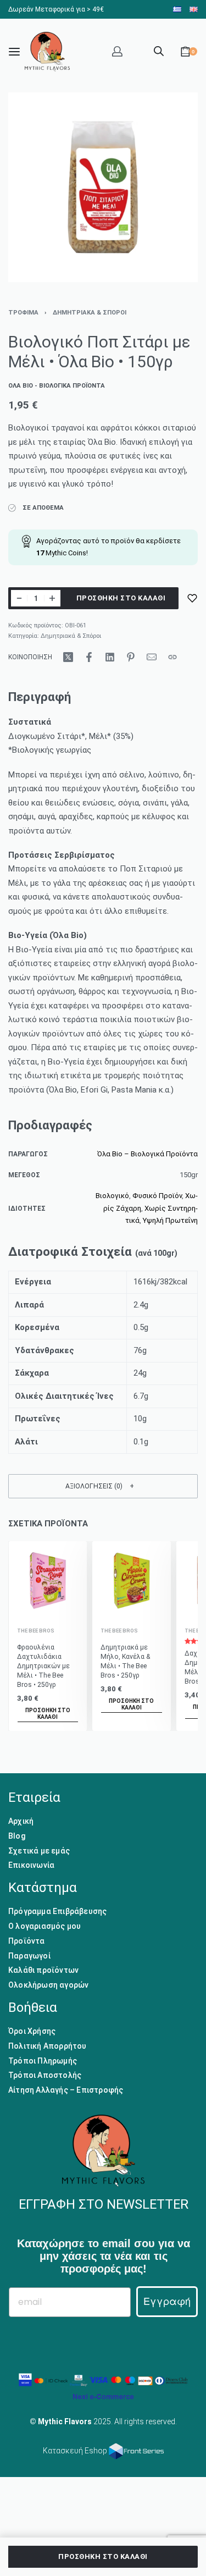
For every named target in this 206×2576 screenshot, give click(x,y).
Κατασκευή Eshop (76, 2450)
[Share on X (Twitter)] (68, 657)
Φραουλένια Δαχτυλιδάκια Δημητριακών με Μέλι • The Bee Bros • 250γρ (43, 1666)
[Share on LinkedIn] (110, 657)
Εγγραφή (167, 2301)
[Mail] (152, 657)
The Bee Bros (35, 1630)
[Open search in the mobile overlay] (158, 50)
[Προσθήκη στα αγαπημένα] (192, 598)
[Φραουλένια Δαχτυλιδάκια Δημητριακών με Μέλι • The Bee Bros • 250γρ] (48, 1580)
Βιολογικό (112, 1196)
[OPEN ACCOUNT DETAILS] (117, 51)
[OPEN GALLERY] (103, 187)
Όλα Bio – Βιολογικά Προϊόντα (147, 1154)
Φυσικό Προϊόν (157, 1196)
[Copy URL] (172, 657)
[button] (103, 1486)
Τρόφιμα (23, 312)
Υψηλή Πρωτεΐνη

--------------------------------

- [Aim of the exercise]:
Above are the records. Print exactly, and only, the lines from the line with "[Προσθήκη στα αγαπημένα] (192, 598)" to the line with "[button] (103, 1486)", both inclusive.

- [Output below]:
[Προσθήκη στα αγαπημένα] (192, 598)
[Φραουλένια Δαχτυλιδάκια Δημητριακών με Μέλι • The Bee Bros • 250γρ] (48, 1580)
Βιολογικό (112, 1196)
[OPEN ACCOUNT DETAILS] (117, 51)
[OPEN GALLERY] (103, 187)
Όλα Bio – Βιολογικά Προϊόντα (147, 1154)
Φυσικό Προϊόν (157, 1196)
[Copy URL] (172, 657)
[button] (103, 1486)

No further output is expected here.